Prototypes

What is a prototype?

Prototype generation is a global interpretability method. It provides insight into what a model has learned without looking at its performance on test data, by extracting learned features directly from the model itself. This is important, because there's no guarantee that your test data covers all potential failure modes. It's another way of understanding what your model has learned, and helping you to predict how it will behave in deployment, on unseen data.

So what is a prototype? For each class that your model has been trained to predict, we can generate an input that maximises the probability of that output – this is the model's prototype for that class. It's a representation of what the model 'thinks' that class is.

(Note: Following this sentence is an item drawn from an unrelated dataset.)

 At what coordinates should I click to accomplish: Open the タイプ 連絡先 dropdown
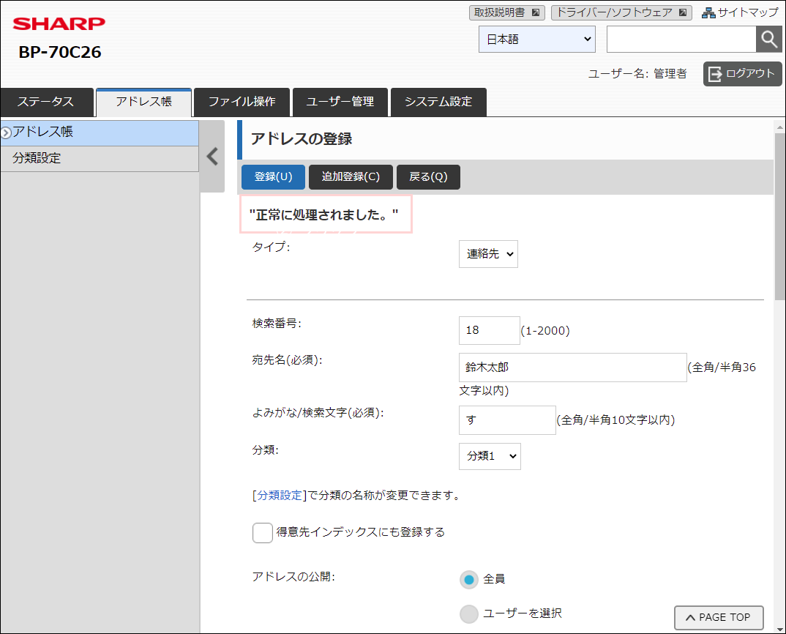tap(488, 254)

For example, if you have a model trained to diagnose cancer from biopsy slides, prototype generation can show you what the model has learned to look for - what it 'thinks' malignant cells look like. This means you can check to see if it's looking for the right stuff, and ensure that it hasn't learned any spurious correlations from its training data that would cause dangerous mistakes in deployment (e.g. looking for lab markings on the slides, rather than at cell morphology).

This is an example from a model trained to classify food. We generated prototypes of the classes ice cream, hamburger, pancakes, waffles, and baklava:

These images are generated without any data set. With our algorithm, the model has output the features that maximize for the given output class. The features in these images are what the model most associates with these classes.

Looking at the prototypes for pancakes and waffles, notice the berries. This model has learned a spurious correlation from its training data. It thinks that berries are an essential part of these classes. This may lead to misclassification of any image containing berries, and you never would have known without this assessment.